Segment Start: Excerpted data

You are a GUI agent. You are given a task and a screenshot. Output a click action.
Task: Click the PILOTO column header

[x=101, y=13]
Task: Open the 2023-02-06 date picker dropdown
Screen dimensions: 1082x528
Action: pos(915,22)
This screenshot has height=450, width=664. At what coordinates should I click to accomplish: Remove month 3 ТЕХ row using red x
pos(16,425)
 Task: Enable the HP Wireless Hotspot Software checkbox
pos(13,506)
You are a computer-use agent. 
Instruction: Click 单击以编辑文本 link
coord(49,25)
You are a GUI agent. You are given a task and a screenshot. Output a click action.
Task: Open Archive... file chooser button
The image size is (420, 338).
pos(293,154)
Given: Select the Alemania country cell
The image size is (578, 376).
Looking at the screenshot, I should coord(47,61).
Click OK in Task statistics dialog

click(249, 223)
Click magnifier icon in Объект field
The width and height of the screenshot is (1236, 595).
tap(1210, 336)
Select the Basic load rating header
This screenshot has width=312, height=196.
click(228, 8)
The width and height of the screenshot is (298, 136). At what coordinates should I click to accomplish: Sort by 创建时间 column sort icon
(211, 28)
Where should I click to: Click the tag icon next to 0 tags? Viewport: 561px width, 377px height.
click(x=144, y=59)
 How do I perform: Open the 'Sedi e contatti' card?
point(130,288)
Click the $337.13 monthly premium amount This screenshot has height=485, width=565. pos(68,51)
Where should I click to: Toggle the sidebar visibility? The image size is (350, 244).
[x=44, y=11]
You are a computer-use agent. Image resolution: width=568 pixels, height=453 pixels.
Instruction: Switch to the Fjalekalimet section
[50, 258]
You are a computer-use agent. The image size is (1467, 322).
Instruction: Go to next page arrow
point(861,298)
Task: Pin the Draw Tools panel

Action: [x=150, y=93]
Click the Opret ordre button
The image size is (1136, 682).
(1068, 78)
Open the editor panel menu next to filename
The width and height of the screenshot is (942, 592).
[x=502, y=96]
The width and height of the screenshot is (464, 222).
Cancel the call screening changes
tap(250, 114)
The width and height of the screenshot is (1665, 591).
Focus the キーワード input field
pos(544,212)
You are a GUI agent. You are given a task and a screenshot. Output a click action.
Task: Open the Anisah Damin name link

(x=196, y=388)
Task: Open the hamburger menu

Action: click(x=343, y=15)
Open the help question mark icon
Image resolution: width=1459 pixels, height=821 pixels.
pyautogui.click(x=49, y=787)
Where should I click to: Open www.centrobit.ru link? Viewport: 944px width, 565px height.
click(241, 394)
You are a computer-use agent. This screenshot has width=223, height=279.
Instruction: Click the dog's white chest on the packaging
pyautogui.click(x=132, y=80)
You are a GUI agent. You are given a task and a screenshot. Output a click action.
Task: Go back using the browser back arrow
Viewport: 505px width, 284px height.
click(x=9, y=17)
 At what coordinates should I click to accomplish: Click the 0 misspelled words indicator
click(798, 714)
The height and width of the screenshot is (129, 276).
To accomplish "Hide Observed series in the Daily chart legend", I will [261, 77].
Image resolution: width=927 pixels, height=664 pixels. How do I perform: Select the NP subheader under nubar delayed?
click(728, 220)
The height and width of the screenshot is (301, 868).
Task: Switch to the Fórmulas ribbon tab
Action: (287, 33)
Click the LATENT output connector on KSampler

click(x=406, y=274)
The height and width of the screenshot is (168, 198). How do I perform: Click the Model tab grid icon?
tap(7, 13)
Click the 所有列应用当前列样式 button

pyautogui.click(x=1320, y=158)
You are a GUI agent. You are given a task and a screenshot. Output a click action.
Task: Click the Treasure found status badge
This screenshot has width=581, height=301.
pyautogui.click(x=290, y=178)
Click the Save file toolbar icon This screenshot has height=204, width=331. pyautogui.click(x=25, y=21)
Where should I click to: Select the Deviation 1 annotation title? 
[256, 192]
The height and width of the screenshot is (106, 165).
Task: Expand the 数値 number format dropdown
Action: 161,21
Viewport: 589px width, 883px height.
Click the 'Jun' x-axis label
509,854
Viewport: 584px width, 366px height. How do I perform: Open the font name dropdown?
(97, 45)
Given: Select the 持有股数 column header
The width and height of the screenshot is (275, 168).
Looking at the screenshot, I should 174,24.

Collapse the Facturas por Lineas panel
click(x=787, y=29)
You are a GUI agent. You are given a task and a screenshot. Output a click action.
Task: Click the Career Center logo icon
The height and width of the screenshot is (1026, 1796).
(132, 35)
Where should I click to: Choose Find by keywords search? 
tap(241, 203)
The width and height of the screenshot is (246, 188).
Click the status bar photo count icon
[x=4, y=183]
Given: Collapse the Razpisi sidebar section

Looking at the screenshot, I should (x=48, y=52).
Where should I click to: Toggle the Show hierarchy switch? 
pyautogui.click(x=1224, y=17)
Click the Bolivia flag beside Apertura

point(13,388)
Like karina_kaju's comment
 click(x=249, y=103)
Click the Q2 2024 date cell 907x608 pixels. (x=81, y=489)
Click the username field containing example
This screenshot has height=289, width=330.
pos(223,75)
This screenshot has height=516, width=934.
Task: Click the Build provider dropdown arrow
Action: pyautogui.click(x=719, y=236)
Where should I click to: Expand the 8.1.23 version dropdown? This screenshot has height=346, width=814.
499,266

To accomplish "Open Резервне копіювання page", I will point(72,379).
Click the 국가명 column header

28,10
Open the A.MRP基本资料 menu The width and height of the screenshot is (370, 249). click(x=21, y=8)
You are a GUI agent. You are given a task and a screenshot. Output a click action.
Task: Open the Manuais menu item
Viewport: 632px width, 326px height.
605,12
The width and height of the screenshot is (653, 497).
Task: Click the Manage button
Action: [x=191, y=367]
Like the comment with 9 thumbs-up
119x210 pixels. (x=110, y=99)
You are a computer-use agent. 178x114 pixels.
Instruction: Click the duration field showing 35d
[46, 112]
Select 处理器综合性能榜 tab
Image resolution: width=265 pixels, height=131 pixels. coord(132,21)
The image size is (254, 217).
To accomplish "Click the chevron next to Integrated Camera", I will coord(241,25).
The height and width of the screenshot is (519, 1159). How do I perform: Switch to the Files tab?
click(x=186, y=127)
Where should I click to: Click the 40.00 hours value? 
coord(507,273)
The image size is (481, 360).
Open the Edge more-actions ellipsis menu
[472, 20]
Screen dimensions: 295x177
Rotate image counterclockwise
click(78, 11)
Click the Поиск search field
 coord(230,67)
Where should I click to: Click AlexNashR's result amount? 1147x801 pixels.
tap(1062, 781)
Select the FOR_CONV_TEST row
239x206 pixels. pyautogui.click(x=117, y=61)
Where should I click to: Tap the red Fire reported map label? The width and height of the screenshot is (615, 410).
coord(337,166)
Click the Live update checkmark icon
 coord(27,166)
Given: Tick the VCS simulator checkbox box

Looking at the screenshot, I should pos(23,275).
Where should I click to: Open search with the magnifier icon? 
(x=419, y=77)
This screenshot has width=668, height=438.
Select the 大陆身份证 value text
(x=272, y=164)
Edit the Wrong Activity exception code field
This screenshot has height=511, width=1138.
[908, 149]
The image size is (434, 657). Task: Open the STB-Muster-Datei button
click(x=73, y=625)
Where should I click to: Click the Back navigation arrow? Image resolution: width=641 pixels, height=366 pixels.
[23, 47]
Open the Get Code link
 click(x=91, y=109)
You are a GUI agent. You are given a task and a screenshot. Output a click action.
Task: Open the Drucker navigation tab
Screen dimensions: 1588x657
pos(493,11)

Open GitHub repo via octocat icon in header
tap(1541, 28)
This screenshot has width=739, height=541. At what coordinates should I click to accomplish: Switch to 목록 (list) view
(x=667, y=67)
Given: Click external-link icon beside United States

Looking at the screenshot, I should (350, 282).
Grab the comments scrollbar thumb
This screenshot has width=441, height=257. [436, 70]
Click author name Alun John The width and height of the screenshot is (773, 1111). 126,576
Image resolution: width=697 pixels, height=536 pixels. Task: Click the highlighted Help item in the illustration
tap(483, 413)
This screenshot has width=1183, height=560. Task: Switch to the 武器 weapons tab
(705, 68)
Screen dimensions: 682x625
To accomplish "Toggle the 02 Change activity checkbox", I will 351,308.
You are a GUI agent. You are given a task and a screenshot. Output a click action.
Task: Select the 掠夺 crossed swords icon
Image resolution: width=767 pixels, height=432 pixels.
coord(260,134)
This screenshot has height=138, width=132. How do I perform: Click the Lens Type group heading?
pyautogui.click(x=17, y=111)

Segment End: Excerpted data

▸ **Work request**
Select every line of the records holding the string "will".

▸ **Result for this exercise**
To accomplish "Hide Observed series in the Daily chart legend", I will [261, 77].
To accomplish "Open Резервне копіювання page", I will point(72,379).
To accomplish "Click the chevron next to Integrated Camera", I will coord(241,25).
To accomplish "Toggle the 02 Change activity checkbox", I will 351,308.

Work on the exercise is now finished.